Jacquinn Williams | 3/9/2011, 6:55 a.m.
Folk singer Tracy Chapman wears a Pende mask in “Pende Tracy” for the reinterpretation of her sepia toned album cover for “Crossroads.” Jacquinn Williams

“[It] turned out that the body in that image didn’t need the color to be explosive,” Vendryes continued. “Again, it was her music and the look on her face that made the Pende “sickness” mask a dead ringer.  It is danced in time of need and mourning and Tracy sings of those things in a very powerful way.”

Grace Jones, the strikingly gorgeous and sexy model/singer is painted with an intricately adorned Igbo mask. Her lithe body has one leg stretched behind her with her face looking forward.

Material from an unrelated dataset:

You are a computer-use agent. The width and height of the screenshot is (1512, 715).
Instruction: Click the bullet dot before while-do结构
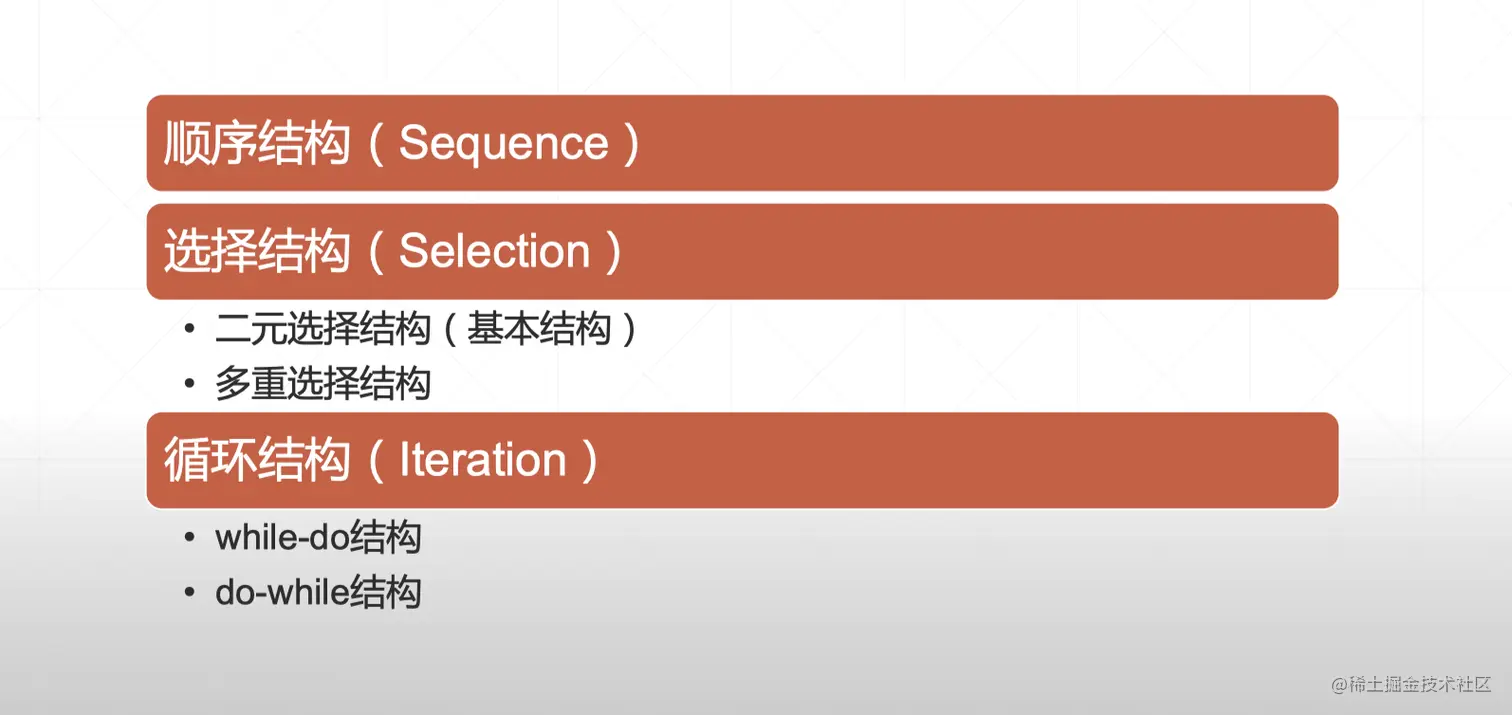(x=190, y=538)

“The most fascinating masks for me are those which represent dances where the men make a great effort to move like the female spirit they are inhabiting,” Vendryes said. “Of the group I have in the show, the Igbo Spirit Maiden mask that I chose for Grace Jones is particularly dynamic for a woman like Grace who has a reputation for presenting herself in a very sexual and androgynous manner. The Igbo groups also tend to make very elaborate mask as well and I enjoy the work involved in painting those intricate forms.”

Professor Vendryes received her bachelor’s degree in fine arts from Amherst College, a master’s degree in art history from Tulane University, and a second master’s degree and Ph.D. in art history from Princeton University.

She taught at Princeton University and Amherst College before entering the faculty at York College and the Graduate Center of City University of New York where, as associate professor of art history, she received tenure in 2006. Among several honors, Vendryes held a 2003 American Association of University Women Fellowship and is a former Scholar-in-Residence at the Schomburg Center for Research in Black Culture.

Her “African Divas Art” exhibition will be on display until the end of the month.